In animals with an anti-drug antibody response, there were no apparent effects of anti-drug antibodies on the pharmacodynamics, toxicokinetics or toxicity of vutrisiran.

The results of the non-clinical studies as well as the potential risks to humans have been included in the Amvuttra Product Monograph. In view of the intended use of Amvuttra, there are no pharmacological or toxicological issues within this submission to preclude authorization of the product.

For more information, refer to the Amvuttra Product Monograph, approved by Health Canada and available through the Drug Product Database.

7.3 Quality Basis for Decision

The chemistry and manufacturing information submitted for Amvuttra has demonstrated that the drug substance and drug product can be consistently manufactured to meet the approved specifications. Proper development and validation studies were conducted, and adequate controls are in place for the commercial processes. Changes to the manufacturing process and formulation made throughout the pharmaceutical development are considered acceptable. Based on the stability data submitted, the proposed shelf life of 36 months is acceptable when the drug product is stored at 2 ºC to 30 ºC.

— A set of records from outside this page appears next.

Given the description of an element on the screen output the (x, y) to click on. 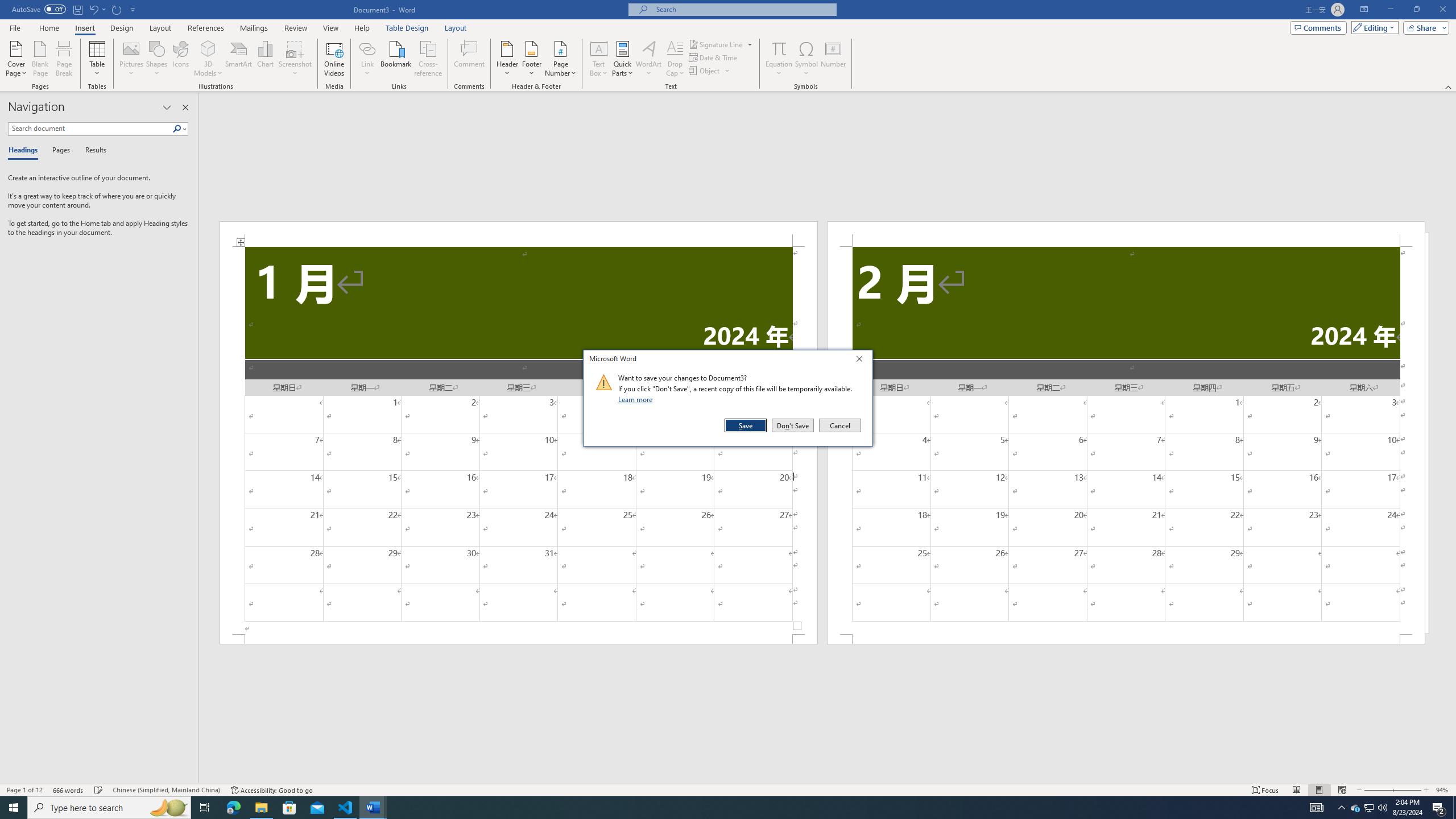
Header -Section 2- (1126, 233)
Blank Page (40, 58)
Chart... (265, 58)
Shapes (156, 58)
Page Break (63, 58)
Given the description of an element on the screen output the (x, y) to click on. 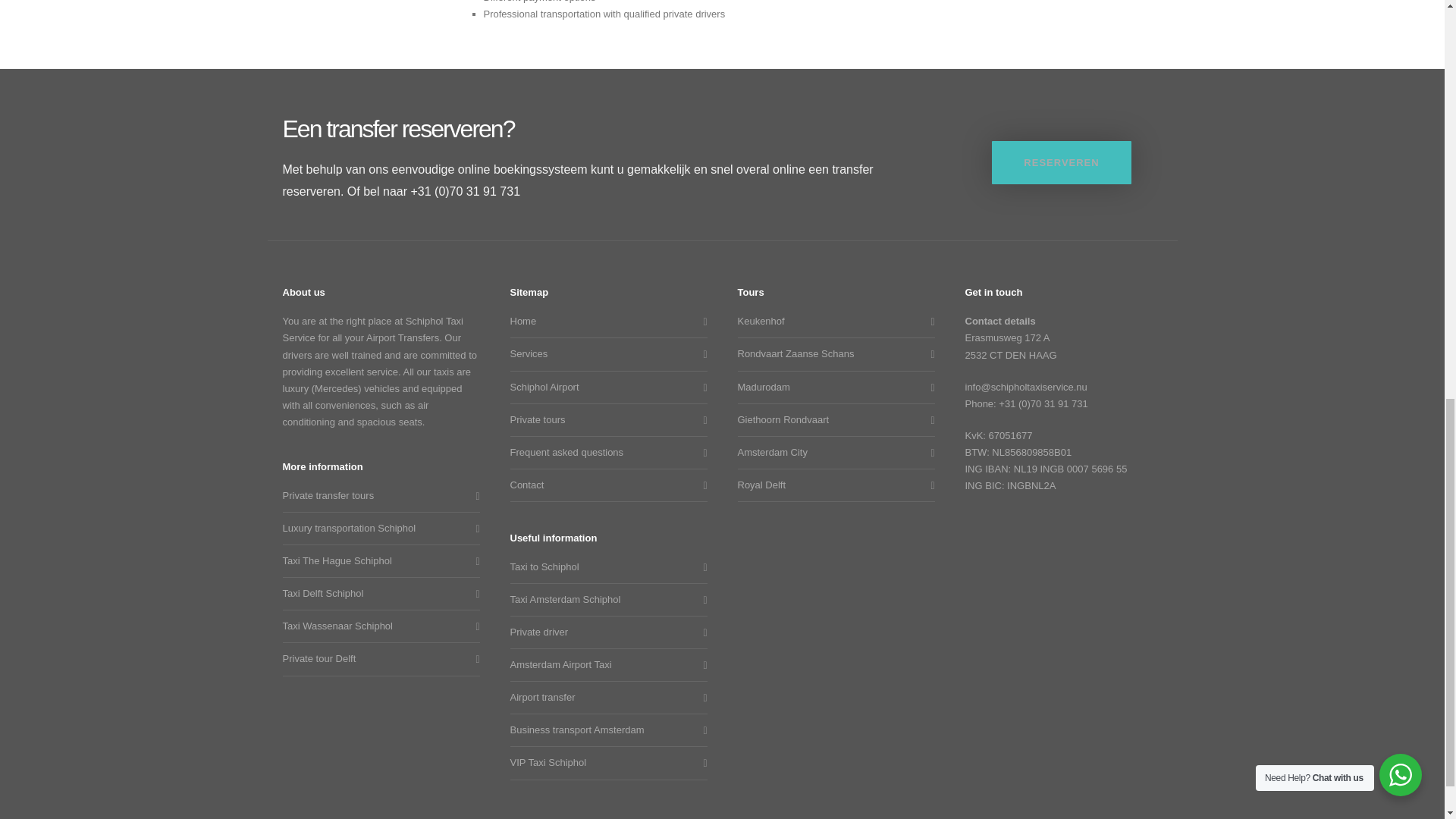
Private transfer tours (376, 495)
Home (603, 321)
RESERVEREN (1061, 162)
Services (603, 353)
Frequent asked questions (603, 452)
Schiphol Airport (603, 387)
Taxi Wassenaar Schiphol (376, 626)
Private tours (603, 419)
Private tour Delft (376, 658)
Contact (603, 484)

Proposed limits of drug-related impurities are considered adequately qualified, i.e., within International Council for Harmonisation of Technical Requirements for Pharmaceuticals for Human Use (ICH) limits and/or qualified from toxicological studies.

All sites involved in production are compliant with good manufacturing practices.

None of the non-medicinal ingredients (excipients, described earlier) found in the drug product are prohibited by the Food and Drug Regulations. In addition, no excipients of human or animal origin are used in the formulation of Amvuttra.